Un statut d'autonomie à la polynésienne ?

Ni un chéquier, ni une matraque 
Abordant le chapitre des violences, il constate que « depuis deux jours, le calme relatif est revenu sur l’île. Il en revient d’abord à l’esprit de responsabilité de ceux qui ont appelé au calme, mais aussi au travail ingrat et difficile des policiers et des gendarmes ». Il en appelle à la sagesse et au dialogue : « Il ne faut pas qu’il y ait un mort, ni du côté des manifestants qui souvent sont des jeunes de 14 à 16 ans, ni du côté des policiers et des gendarmes. Des escadrons de gendarmerie mobile sont arrivés pour remplacer les blessés qui ont été rapatriés sur le continent. Six enquêtes judiciaires ont été ouvertes pour que des actes ne restent pas impunis, notamment les incendies de bâtiments publics ». Réaffirmant qu’il n’est venu « ni avec un chéquier pour discuter des subventions, ni avec une matraque ! », mais pour dessiner un avenir pour la Corse « qui n’est pas un avenir dans la violence. L’avenir, c’est le dialogue et les évolutions institutionnelles avec les représentants démocratiquement élus ». Pour lui, un seul interlocuteur légitime : Gilles Simeoni. « C’est lui qui est le représentant légitimement élu, et c’est avec lui que nous discutons ».
 
La parole de l’Etat
Sur l’épineuse question de la libération des prisonniers, il botte en touche et rappelle qu’Alain Ferrandi et Pierre Alessandri « ont des rendez-vous judiciaires. C’est leur démarche individuelle parce qu’ils ont fait des demandes de liberté conditionnelle.
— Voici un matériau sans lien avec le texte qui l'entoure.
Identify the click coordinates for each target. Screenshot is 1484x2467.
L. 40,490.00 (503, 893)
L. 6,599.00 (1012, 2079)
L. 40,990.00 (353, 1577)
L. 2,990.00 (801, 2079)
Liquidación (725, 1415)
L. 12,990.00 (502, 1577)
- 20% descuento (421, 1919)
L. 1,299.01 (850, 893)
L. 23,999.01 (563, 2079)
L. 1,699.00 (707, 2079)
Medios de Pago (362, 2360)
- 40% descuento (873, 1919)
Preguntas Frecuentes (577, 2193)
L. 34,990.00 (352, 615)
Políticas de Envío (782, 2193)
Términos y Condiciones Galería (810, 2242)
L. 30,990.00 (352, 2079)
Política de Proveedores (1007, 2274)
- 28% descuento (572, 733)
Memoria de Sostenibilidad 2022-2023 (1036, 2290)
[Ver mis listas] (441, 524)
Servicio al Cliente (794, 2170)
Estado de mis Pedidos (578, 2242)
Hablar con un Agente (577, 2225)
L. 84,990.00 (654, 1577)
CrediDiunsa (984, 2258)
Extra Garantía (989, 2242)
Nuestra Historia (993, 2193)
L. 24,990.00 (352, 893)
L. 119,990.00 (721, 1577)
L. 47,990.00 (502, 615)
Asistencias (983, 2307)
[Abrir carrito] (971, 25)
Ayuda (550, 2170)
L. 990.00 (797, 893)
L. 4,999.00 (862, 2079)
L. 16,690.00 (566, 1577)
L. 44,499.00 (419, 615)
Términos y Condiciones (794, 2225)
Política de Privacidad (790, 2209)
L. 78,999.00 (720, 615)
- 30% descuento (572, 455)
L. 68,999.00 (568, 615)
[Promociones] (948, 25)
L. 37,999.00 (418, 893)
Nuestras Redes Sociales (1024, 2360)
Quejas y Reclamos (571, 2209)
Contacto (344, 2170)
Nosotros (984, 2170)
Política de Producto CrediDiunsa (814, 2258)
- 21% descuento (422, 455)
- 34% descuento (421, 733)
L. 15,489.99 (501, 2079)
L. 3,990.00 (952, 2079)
L’une des dates est le 21 avril ». Plaidant l’indépendance de la justice sur le politique : « Je ne peux pas donner d’ordres à des juges », il déclare qu’il n’y a « aucune interférence de l’Etat ». Puis assène que la levée du statut de DPS rend les rapprochements « possibles dans la prison de Borgo où des travaux ont déjà été faits, indépendamment de la tentative d’homicide à l’encontre d’Yvan Colonna ». Mais il prévient : pas de rapprochement sans retour au calme. « Il est certain que tant que les bombes agricoles continuent d’être jetées sur des policiers et des gendarmes et qu’il y a des manifestations violentes, ce rapprochement ne peut pas se faire. Tant qu’il y aura des violences… il ne peut pas y avoir de revendications abouties ». Le ministre propose une refondation entre la Collectivité de Corse et le gouvernement pour « fermer une page et ouvrir un dialogue construit sans que l’on oublie les difficultés en Corse ». Et de promettre que ce dialogue ne sera pas caduc après l’élection présidentielle : « J’engage la parole de l’État comme je le fais d’ailleurs en portant les politiques publiques qui ont été menées en Corse depuis de très nombreuses années. Il y a un continuum. Je ne le fais pas au nom d’un candidat, mais au nom de l’État. Il y a des processus, des discussions qui se font à travers les gouvernements. Et c’est l’honneur de la République française de tenir sa parole et je n’ai aucun doute que tout le monde tiendra la parole de l’Etat ».

Un protocole signé
C’est bien ce qu’entend Gilles Simeoni qui demande que la parole soit écrite et fasse l’objet d’un protocole d’accord signé.  « Je souhaite que les engagements très forts, qui ont été pris ce soir, soient effectivement actés et signés, y compris dans un document avec la formalisation publique, à la fois de la méthode, du contenu, du processus et du calendrier.  Je considère qu’un premier pas important est acquis puisque ces engagements ont été pris, que les choses sont définitivement scellées dans le marbre. Les engagements pris oralement et publiquement par le ministre de l’Intérieur devant l’ensemble des participants sont désormais la feuille de route à partager, y compris au-delà de l’échéance présidentielle, ces engagements doivent être consignés dans des documents officiels signés par toutes les parties et rendus publics. Dans ces conditions-là nous pouvons considérer que nous avons posé la première pierre d’un processus historique. C’est notre volonté. C’est la condition sine qua non d’une sortie logique de crise et de conflit pour aller faire une logique d’apaisement et de construction politique partagée ».

N.M.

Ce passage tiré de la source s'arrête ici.